> [Your assignment] The required output is every record, reproduced exactly.

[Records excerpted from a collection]
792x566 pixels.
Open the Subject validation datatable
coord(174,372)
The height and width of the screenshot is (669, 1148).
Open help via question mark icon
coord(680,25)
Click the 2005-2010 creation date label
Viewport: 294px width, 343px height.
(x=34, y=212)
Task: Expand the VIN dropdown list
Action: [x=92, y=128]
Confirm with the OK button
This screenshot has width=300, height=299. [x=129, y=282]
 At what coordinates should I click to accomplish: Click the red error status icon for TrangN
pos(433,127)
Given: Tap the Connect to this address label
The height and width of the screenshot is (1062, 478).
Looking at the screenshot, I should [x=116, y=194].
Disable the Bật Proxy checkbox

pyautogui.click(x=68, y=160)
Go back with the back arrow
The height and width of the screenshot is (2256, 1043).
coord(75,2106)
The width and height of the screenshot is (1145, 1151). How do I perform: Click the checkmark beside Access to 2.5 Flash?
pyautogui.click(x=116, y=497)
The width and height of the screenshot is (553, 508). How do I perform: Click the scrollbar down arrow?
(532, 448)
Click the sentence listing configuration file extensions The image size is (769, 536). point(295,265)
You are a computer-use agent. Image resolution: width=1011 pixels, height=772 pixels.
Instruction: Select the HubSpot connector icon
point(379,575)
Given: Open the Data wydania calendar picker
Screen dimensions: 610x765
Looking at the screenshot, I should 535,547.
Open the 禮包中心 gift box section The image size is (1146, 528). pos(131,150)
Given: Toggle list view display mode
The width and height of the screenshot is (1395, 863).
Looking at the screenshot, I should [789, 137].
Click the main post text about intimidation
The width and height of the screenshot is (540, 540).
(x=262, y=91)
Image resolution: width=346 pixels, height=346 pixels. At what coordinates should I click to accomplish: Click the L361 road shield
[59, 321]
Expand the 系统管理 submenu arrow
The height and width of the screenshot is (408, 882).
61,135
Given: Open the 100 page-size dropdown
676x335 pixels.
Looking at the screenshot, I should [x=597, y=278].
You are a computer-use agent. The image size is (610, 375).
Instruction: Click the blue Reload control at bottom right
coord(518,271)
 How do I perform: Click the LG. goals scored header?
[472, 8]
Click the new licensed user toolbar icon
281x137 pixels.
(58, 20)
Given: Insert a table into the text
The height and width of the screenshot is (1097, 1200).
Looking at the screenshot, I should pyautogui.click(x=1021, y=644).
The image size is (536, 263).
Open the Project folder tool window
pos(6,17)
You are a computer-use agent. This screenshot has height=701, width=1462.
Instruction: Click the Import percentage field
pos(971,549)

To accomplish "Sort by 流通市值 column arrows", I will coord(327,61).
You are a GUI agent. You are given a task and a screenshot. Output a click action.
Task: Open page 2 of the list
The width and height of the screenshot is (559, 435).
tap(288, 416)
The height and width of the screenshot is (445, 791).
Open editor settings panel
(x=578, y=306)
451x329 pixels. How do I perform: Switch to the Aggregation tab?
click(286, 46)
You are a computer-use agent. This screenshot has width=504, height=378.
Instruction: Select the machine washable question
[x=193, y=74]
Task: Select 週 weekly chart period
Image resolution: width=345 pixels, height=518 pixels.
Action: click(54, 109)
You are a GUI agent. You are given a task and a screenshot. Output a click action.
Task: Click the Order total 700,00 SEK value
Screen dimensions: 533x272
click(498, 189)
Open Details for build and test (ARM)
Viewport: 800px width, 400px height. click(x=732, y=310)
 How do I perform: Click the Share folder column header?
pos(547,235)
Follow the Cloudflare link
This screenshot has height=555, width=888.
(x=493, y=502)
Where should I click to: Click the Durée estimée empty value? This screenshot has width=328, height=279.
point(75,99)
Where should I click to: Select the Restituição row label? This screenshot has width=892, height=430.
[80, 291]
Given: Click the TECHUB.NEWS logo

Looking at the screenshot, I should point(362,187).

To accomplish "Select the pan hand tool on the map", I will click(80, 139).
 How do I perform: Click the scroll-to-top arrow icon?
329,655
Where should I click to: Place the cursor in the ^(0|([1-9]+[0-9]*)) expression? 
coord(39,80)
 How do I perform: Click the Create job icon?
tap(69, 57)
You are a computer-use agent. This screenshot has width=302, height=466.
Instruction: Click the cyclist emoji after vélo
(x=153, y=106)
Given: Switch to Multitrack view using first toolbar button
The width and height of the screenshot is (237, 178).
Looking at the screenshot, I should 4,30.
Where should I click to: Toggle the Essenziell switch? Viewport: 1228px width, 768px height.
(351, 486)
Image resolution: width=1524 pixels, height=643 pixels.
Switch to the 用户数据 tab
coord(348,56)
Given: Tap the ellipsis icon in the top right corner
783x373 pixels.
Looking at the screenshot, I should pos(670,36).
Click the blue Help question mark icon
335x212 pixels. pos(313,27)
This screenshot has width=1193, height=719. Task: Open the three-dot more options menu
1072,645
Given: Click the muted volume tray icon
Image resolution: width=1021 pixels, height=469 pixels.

> [The completed task]
792x566 pixels.
Open the Subject validation datatable
coord(174,372)
The height and width of the screenshot is (669, 1148).
Open help via question mark icon
coord(680,25)
Click the 2005-2010 creation date label
Viewport: 294px width, 343px height.
(x=34, y=212)
Task: Expand the VIN dropdown list
Action: [x=92, y=128]
Confirm with the OK button
This screenshot has width=300, height=299. [x=129, y=282]
 At what coordinates should I click to accomplish: Click the red error status icon for TrangN
pos(433,127)
Given: Tap the Connect to this address label
The height and width of the screenshot is (1062, 478).
Looking at the screenshot, I should [x=116, y=194].
Disable the Bật Proxy checkbox

pyautogui.click(x=68, y=160)
Go back with the back arrow
The height and width of the screenshot is (2256, 1043).
coord(75,2106)
The width and height of the screenshot is (1145, 1151). How do I perform: Click the checkmark beside Access to 2.5 Flash?
pyautogui.click(x=116, y=497)
The width and height of the screenshot is (553, 508). How do I perform: Click the scrollbar down arrow?
(532, 448)
Click the sentence listing configuration file extensions The image size is (769, 536). point(295,265)
You are a computer-use agent. Image resolution: width=1011 pixels, height=772 pixels.
Instruction: Select the HubSpot connector icon
point(379,575)
Given: Open the Data wydania calendar picker
Screen dimensions: 610x765
Looking at the screenshot, I should 535,547.
Open the 禮包中心 gift box section The image size is (1146, 528). pos(131,150)
Given: Toggle list view display mode
The width and height of the screenshot is (1395, 863).
Looking at the screenshot, I should [789, 137].
Click the main post text about intimidation
The width and height of the screenshot is (540, 540).
(x=262, y=91)
Image resolution: width=346 pixels, height=346 pixels. At what coordinates should I click to accomplish: Click the L361 road shield
[59, 321]
Expand the 系统管理 submenu arrow
The height and width of the screenshot is (408, 882).
61,135
Given: Open the 100 page-size dropdown
676x335 pixels.
Looking at the screenshot, I should [x=597, y=278].
You are a computer-use agent. The image size is (610, 375).
Instruction: Click the blue Reload control at bottom right
coord(518,271)
 How do I perform: Click the LG. goals scored header?
[472, 8]
Click the new licensed user toolbar icon
281x137 pixels.
(58, 20)
Given: Insert a table into the text
The height and width of the screenshot is (1097, 1200).
Looking at the screenshot, I should pyautogui.click(x=1021, y=644).
The image size is (536, 263).
Open the Project folder tool window
pos(6,17)
You are a computer-use agent. This screenshot has height=701, width=1462.
Instruction: Click the Import percentage field
pos(971,549)

To accomplish "Sort by 流通市值 column arrows", I will coord(327,61).
You are a GUI agent. You are given a task and a screenshot. Output a click action.
Task: Open page 2 of the list
The width and height of the screenshot is (559, 435).
tap(288, 416)
The height and width of the screenshot is (445, 791).
Open editor settings panel
(x=578, y=306)
451x329 pixels. How do I perform: Switch to the Aggregation tab?
click(286, 46)
You are a computer-use agent. This screenshot has width=504, height=378.
Instruction: Select the machine washable question
[x=193, y=74]
Task: Select 週 weekly chart period
Image resolution: width=345 pixels, height=518 pixels.
Action: click(54, 109)
You are a GUI agent. You are given a task and a screenshot. Output a click action.
Task: Click the Order total 700,00 SEK value
Screen dimensions: 533x272
click(498, 189)
Open Details for build and test (ARM)
Viewport: 800px width, 400px height. click(x=732, y=310)
 How do I perform: Click the Share folder column header?
pos(547,235)
Follow the Cloudflare link
This screenshot has height=555, width=888.
(x=493, y=502)
Where should I click to: Click the Durée estimée empty value? This screenshot has width=328, height=279.
point(75,99)
Where should I click to: Select the Restituição row label? This screenshot has width=892, height=430.
[80, 291]
Given: Click the TECHUB.NEWS logo

Looking at the screenshot, I should point(362,187).

To accomplish "Select the pan hand tool on the map", I will click(80, 139).
 How do I perform: Click the scroll-to-top arrow icon?
329,655
Where should I click to: Place the cursor in the ^(0|([1-9]+[0-9]*)) expression? 
coord(39,80)
 How do I perform: Click the Create job icon?
tap(69, 57)
You are a computer-use agent. This screenshot has width=302, height=466.
Instruction: Click the cyclist emoji after vélo
(x=153, y=106)
Given: Switch to Multitrack view using first toolbar button
The width and height of the screenshot is (237, 178).
Looking at the screenshot, I should 4,30.
Where should I click to: Toggle the Essenziell switch? Viewport: 1228px width, 768px height.
(351, 486)
Image resolution: width=1524 pixels, height=643 pixels.
Switch to the 用户数据 tab
coord(348,56)
Given: Tap the ellipsis icon in the top right corner
783x373 pixels.
Looking at the screenshot, I should pos(670,36).
Click the blue Help question mark icon
335x212 pixels. pos(313,27)
This screenshot has width=1193, height=719. Task: Open the three-dot more options menu
1072,645
Given: Click the muted volume tray icon
Image resolution: width=1021 pixels, height=469 pixels.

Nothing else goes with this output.